2°) d'enjoindre audit recteur d'accorder l'autorisation sollicitée ou à défaut de réexaminer la demande ;

3°) de mettre à la charge de l'État une somme de 3 000 euros en application de l'article L. 761-1 du code de justice administrative.

Ils soutiennent que :

- L'urgence est établie par la proximité de la rentrée scolaire ;

- La décision est insuffisamment motivée ;

- Elle est entachée d'erreur de droit et d'erreur d'appréciation ;

Vu :

- les autres pièces du dossier ;

- la requête enregistrée le même jour sous le numéro 2205179 par laquelle Mme D et M. C demandent l'annulation de la décision attaquée.

Vu :

- le code de l'éducation;

- le code de justice administrative.

Le président du tribunal a désigné M. B pour statuer sur les demandes de référé.

Considérant ce qui suit :

1. Aux termes du premier alinéa de l'article L. 521-1 du code de justice administrative : " Quand une décision administrative, même de rejet, fait l'objet d'une requête en annulation ou en réformation, le juge des référés, saisi d'une demande en ce sens, peut ordonner la suspension de l'exécution de cette décision, ou de certains de ses effets, lorsque l'urgence le justifie et qu'il est fait état d'un moyen propre à créer, en l'état de l'instruction, un doute sérieux quant à la légalité de la décision. " et qu'aux termes de l'article L. 522-1 dudit code : " Le juge des référés statue au terme d'une procédure contradictoire écrite ou orale. Lorsqu'il lui est demandé de prononcer les mesures visées aux articles L. 521-1 et L. 521-2, de les modifier ou d'y mettre fin, il informe sans délai les parties de la date et de l'heure de l'audience publique () " ; que l'article L. 522-3 dudit code dispose : " Lorsque la demande ne présente pas un caractère d'urgence ou lorsqu'il apparaît manifeste, au vu de la demande, que celle-ci ne relève pas de la compétence de la juridiction administrative, qu'elle est irrecevable ou qu'elle est mal fondée, le juge des référés peut la rejeter par une ordonnance motivée sans qu'il y ait lieu d'appliquer les deux premiers alinéas de l'article L. 522-1. " ; qu'enfin, aux termes du premier alinéa de l'article R. 522-1 du même code : " La requête visant au prononcé de mesures d'urgence doit () justifier de l'urgence de l'affaire. " ;

2. Mme D et M. C souhaitent dispenser une instruction en famille à leur fille A. Le recours préalable obligatoire qu'ils ont formé après le refus du recteur a été rejeté. Au soutien de leur demande de suspension de l'exécution de la décision litigieuse, les requérants se bornent à soutenir que leur projet éducatif leur semble plus approprié et plus épanouissant pour leur enfant. Toutefois, le rejet litigieux a pour seule conséquence que l'enfant devra être scolarisé dans une école publique ou dans une école privée sous contrat avec l'Etat. Le simple fait de devoir suivre une scolarité obligatoire dans les écoles reconnues par la République ne saurait par lui-même créer une situation d'urgence qui ne résulte pas davantage de la nature et de la portée de la décision attaquée. Par suite, il y a lieu de faire application de l'article L. 522-3 du code de justice administrative et de rejeter la requête dans toutes ses conclusions.

O R D O N N E :

Article 1er : La requête de Mme D et de M. C est rejetée.

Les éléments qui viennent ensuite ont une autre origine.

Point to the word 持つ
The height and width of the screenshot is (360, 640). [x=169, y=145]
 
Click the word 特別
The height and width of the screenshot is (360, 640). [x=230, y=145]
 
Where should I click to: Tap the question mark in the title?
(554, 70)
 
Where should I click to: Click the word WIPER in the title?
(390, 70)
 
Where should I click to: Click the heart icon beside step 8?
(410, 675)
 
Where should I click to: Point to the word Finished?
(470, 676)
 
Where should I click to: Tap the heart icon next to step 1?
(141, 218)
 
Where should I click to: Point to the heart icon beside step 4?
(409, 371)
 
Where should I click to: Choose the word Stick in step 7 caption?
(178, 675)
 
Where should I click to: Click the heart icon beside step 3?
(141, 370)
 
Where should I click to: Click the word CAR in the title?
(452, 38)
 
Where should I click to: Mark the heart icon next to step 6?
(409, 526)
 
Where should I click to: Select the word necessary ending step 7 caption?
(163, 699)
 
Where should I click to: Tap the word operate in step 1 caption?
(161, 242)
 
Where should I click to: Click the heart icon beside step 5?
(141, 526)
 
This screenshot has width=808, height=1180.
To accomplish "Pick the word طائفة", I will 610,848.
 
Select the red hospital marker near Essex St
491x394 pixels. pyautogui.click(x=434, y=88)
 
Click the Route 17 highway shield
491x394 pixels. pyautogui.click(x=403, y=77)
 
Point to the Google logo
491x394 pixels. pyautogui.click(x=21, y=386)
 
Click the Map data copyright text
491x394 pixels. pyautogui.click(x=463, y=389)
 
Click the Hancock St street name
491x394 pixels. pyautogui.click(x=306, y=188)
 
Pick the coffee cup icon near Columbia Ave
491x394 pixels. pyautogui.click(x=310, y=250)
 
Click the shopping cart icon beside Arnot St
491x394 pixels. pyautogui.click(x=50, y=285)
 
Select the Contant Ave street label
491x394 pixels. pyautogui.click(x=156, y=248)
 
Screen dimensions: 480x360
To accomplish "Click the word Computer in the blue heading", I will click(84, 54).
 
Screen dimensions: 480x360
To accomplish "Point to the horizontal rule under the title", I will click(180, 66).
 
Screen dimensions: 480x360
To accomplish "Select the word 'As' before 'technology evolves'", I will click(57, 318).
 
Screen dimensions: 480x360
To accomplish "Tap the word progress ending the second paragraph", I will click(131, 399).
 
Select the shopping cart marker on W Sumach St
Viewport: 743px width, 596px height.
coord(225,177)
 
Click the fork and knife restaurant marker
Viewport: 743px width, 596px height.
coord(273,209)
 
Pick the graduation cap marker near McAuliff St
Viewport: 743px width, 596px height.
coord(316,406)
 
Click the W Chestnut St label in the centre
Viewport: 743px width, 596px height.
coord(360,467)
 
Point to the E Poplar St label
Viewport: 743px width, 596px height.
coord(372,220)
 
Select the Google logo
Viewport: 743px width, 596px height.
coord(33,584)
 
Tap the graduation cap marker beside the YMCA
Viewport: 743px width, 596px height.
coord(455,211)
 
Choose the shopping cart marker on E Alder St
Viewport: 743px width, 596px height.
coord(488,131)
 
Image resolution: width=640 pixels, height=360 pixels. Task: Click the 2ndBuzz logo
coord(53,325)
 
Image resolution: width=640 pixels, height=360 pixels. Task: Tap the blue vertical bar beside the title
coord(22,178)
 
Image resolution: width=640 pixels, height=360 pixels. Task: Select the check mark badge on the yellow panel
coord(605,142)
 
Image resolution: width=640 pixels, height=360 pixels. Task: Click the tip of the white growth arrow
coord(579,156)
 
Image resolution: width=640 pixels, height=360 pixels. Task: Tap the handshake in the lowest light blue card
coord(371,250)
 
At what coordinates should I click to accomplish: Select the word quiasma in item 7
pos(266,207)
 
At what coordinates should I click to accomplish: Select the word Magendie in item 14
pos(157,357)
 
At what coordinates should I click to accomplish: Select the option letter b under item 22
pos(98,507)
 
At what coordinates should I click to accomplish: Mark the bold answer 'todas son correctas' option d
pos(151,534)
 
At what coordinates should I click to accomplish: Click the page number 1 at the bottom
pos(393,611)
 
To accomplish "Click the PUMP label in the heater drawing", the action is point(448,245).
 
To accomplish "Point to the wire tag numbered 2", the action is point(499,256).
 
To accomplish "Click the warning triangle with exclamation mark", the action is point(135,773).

Article 2 : La présente ordonnance sera notifiée à M. C et Mme D.

Copie en sera adressée au rectorat de l'académie de Grenoble.

Fait à Grenoble, le 18 août 2022 .

Le juge des référés,

F. B

La République mande et ordonne au ministre de l'éducation nationale et de la jeunesse en ce qui le concerne ou à tous commissaires de justice à ce requis en ce qui concerne les voies de droit commun, contre les parties privées, de pourvoir à l'exécution de la présente décision.